Clarissa Connelly - World Of Work (2024)
di Stefano Solventi
L’ingresso nel roster Warp coincide con una specie di nuovo esordio per Clarissa Connelly, scozzese di nascita e danese di adozione, un primo album nel 2018 (il mini Tech Duinn) seguito due anni più tardi dall’apprezzato The Voyager. Connelly è polistrumentista, compositrice, produttrice, persino ideatrice di una app (Vandringen) che interagisce a livello sonoro con specifici siti pre-cristiani scandinavi. Insomma, non proprio quella che si dice una persona semplice, anzi. Anche dal punto di vista musicale, sembra impegnata a rendersi inafferrabile accumulando sfaccettature, sia per quanto riguarda i temi attorno a cui girano le sue canzoni (poesia, filosofia contemporanea, grimori medievali, misticismo…), sia per le connotazioni stilistiche. Una complessità d’impatto e in ragione di ciò difficilmente profilabile, perché vibratile e stratificata, al tempo stesso istrionica e spettrale.
World Of Work mette in fila dieci pezzi visionari, nei quali non è facile distinguere la linea di confine tra la tempra arty e il folk bucolico. Ovvero: le radici affondano spesso e volentieri tra gli spiriti inquieti e il senso d’altrove di stampo Vashti Bunyan, ma questo canovaccio appare come processato e ristrutturato da uno sguardo teatrale Kate Bush, mentre tra centro e margini affiora un lirismo sia cerebrale che ventrale al confine tra Fiona Apple e Tori Amos, lasciando oltretutto trapelare tremori celtici rabbiosi non troppo lontani dalla Sinead O’Connor più stregata che stregonesca.

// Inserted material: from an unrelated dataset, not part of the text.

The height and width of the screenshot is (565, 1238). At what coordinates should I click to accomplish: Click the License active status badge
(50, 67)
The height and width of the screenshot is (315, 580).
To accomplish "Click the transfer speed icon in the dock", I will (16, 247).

Affrontando senza riguardo temi alti e profondi come desiderio, estasi, ecatombe ambientale, alienazione (cita il Bataille che stigmatizza il lavoro perché ci rende “ignoranti della nostra stessa natura”), perdita dell’innocenza (qui chiama in causa William Blake) e via discorrendo, Connelly riesce a non foderarsi di supponenza o pedanteria, ma anzi appare come la prima beneficiaria di un tuffo nella vertigine della ricerca di senso, della riscoperta di un sé autentico e profondo in un tempo che codifica il sé sul guscio di un ego sempre più ingegneristico.

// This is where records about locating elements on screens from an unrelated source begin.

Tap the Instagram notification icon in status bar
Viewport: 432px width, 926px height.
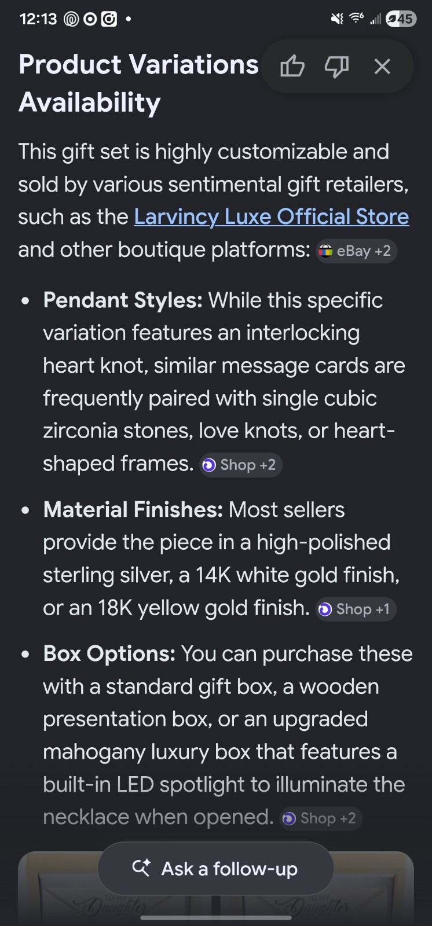[x=109, y=19]
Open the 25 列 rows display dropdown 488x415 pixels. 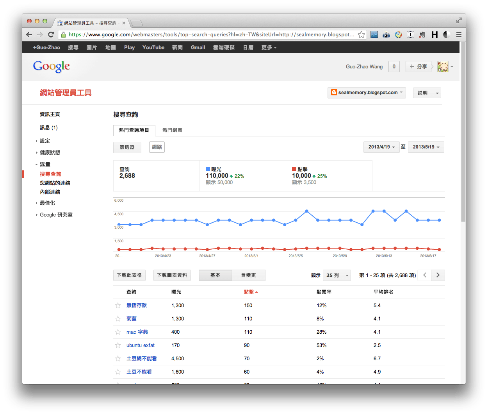pos(337,275)
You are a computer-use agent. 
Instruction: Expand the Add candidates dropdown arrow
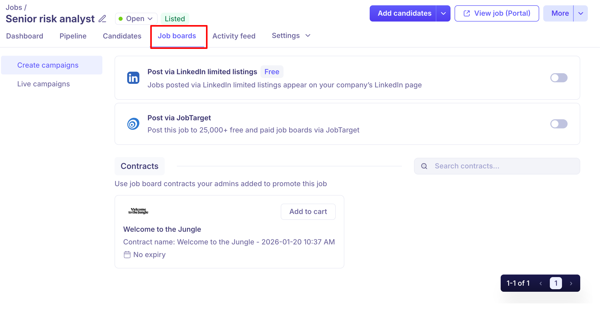(x=443, y=13)
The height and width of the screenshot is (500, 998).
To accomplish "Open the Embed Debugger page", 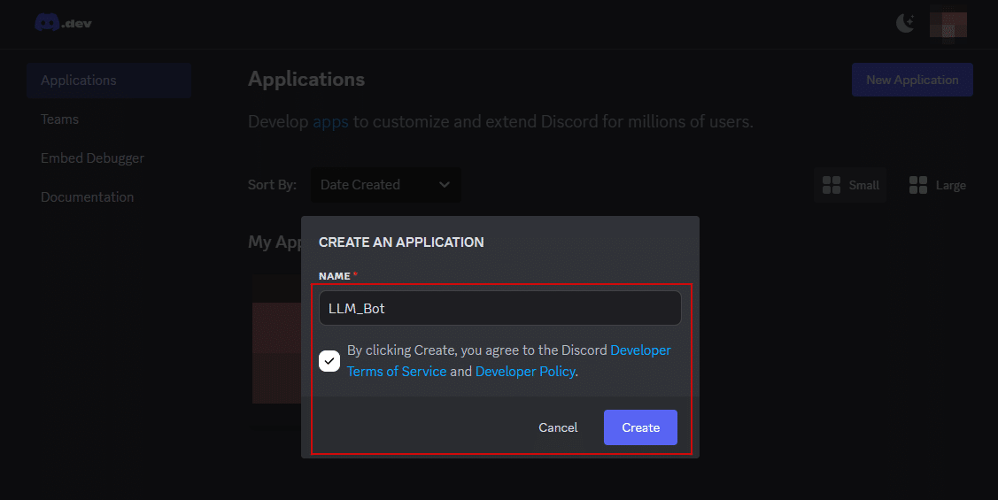I will coord(92,158).
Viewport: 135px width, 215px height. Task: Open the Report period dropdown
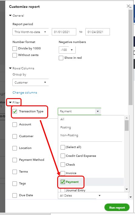[x=31, y=32]
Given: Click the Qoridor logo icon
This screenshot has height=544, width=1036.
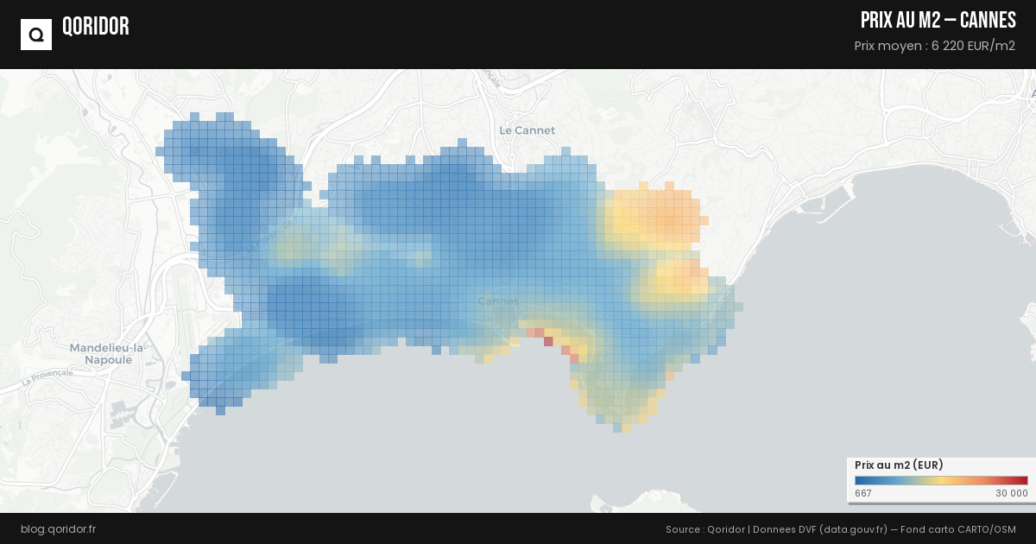Looking at the screenshot, I should point(36,35).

In altre parole, azzecca alcune canzoni davvero memorabili, su tutte a mio avviso l’ardimentosa Life of The Forbidden, la tremante Wee Rosebud e Into This, Called Loneliness col suo impeto elusivo e sofisticato. Ma è l’album nel suo insieme a costituire un “luogo” espressivo ben definito, caratterizzato e coinvolgente. Una alterità. Un’anomalia in grado forse di scuotere convenzioni e convinzioni dall’interno. Con la maliosa, strisciante assertività di certi misteri.